I have one graduation gift to offer you. There is an antidote to the disease of confrontational religious passion and religious failure. The antidote is generosity.

In the lesson read here today, the God-like person queries: “Do you begrudge me my generosity?” Ah, there’s the clue. The assumption is that the Creator of this universe is generous beyond imagining. Don’t begrudge, don’t limit, don’t forbid the vast generosity that exists in the center of the universe and at the core of every molecule and potentially abides deep within the sacredness of all religions.

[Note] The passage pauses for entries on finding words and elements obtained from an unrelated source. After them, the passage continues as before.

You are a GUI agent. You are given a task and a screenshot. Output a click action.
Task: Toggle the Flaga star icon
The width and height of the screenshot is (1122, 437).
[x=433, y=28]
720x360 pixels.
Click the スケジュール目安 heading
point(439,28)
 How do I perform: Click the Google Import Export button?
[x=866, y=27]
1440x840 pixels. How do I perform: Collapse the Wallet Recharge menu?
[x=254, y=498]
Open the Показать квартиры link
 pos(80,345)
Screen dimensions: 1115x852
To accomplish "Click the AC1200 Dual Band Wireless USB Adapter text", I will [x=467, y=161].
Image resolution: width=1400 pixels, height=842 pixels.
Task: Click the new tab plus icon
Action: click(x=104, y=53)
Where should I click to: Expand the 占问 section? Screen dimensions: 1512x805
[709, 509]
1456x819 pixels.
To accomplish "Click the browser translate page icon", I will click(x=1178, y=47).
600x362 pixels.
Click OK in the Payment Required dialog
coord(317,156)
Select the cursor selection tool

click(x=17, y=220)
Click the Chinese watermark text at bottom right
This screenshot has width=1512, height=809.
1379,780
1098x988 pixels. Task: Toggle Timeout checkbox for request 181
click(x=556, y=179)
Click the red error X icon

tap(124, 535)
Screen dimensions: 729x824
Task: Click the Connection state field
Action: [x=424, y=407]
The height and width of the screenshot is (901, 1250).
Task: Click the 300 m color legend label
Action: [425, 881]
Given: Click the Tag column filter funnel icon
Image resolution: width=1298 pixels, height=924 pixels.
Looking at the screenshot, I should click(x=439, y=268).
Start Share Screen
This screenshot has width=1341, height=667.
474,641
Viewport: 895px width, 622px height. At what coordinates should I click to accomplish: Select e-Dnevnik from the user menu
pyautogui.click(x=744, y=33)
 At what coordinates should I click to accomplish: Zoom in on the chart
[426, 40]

Make room, lots of room, intellectual, spiritual, devotional room. While a small team of people searches for human life in the rapidly expanding universe, let us search for expanded human life on earth. Sunken treasures lay submerged deep below the surface waiting for our explorations. The author of the Universe is generous; why should we buy into a stingy god? The key to standing up to the toxic tyrannies of religions that want to shrink our skulls is to hold on to a muscular, unflappable generosity. The God-like person queries, “Do you begrudge me my generosity?” Nor will the wise graduate begrudge her or his own generosity.

Today I offer my voice in chorus of honor and blessing for all of you graduates. You are people who have had a generous education. I hope you will use it extravagantly for the good of all and to add to life’s glorious Divine touch. Amen.